February 22, 2018

Bypassing Publisher Paywalls Via Google? Not Anymore

03 October 2017, 08:41 | Ruben Fields

15 2017. REUTERS Dado Ruvic IllustrationMore

15 2017. REUTERS  Dado Ruvic  IllustrationMore

Up until now, Google has forced all publishers to provide access to one webpage free of charge in order to be ranked highly in search results.

Google is ending its controversial First Click Free (FCF) policy that publishers loathed because it required them to allow Google search results access to news articles hidden behind a paywall. It's also working to allow seamless access to subscriber content across publisher sites, Google Newsstand, Google Search, and Google News.

This article is being republished as part of our daily reproduction of articles that also appeared in the USA print edition of The Wall Street Journal (October 2, 2017).

First up it says Flexible Sampling will replace First Click Free.

The company's "first click free" policy has been in place for the last decade to help non-subscribers overcome paywalls when clicking on news articles from its search engine. Google said articles from those publishers were demoted because its search engine didn't index stories that were locked behind paywalls.

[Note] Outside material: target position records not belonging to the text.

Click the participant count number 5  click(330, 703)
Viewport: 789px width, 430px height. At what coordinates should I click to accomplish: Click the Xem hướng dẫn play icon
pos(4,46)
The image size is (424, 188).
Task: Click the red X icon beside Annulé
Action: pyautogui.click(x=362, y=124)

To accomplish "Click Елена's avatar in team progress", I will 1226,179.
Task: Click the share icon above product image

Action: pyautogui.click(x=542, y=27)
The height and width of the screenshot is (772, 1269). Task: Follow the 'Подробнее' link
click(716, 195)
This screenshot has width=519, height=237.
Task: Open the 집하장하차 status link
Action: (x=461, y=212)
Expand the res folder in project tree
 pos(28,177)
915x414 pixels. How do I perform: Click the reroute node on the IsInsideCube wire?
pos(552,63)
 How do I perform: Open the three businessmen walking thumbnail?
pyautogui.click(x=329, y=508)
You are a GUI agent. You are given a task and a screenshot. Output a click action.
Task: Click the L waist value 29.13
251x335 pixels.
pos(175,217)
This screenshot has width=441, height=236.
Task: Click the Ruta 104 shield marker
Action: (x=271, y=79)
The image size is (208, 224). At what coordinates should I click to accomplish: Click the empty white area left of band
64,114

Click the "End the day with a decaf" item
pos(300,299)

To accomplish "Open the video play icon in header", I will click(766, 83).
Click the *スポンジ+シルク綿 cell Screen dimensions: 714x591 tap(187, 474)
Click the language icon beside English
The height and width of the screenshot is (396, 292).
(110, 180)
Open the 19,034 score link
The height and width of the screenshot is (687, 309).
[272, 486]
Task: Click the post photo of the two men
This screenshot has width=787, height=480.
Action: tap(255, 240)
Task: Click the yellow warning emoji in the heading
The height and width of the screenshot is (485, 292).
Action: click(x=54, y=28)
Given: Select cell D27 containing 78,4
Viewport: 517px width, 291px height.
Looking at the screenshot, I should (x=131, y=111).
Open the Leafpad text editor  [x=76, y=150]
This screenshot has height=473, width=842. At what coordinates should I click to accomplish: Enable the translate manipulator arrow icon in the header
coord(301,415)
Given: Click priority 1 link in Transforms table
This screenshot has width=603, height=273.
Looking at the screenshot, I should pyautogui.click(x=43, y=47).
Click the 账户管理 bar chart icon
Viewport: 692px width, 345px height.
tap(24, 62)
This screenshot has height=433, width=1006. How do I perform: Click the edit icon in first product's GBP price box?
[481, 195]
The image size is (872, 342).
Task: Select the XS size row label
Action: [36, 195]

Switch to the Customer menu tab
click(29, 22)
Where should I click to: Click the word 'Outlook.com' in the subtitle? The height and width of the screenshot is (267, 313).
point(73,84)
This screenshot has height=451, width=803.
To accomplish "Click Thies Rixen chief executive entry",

The change in Google's policy comes as a number of news producers and publishers were unhappy with the system. Google has a hard courtship publicly with other online publishers as well.

"It's really all an attempt to try to create a new world - a better world - for journalism", said Philipp Schindler, Google's chief business officer.

But digital subscriptions are rising rapidly for major established newspapers.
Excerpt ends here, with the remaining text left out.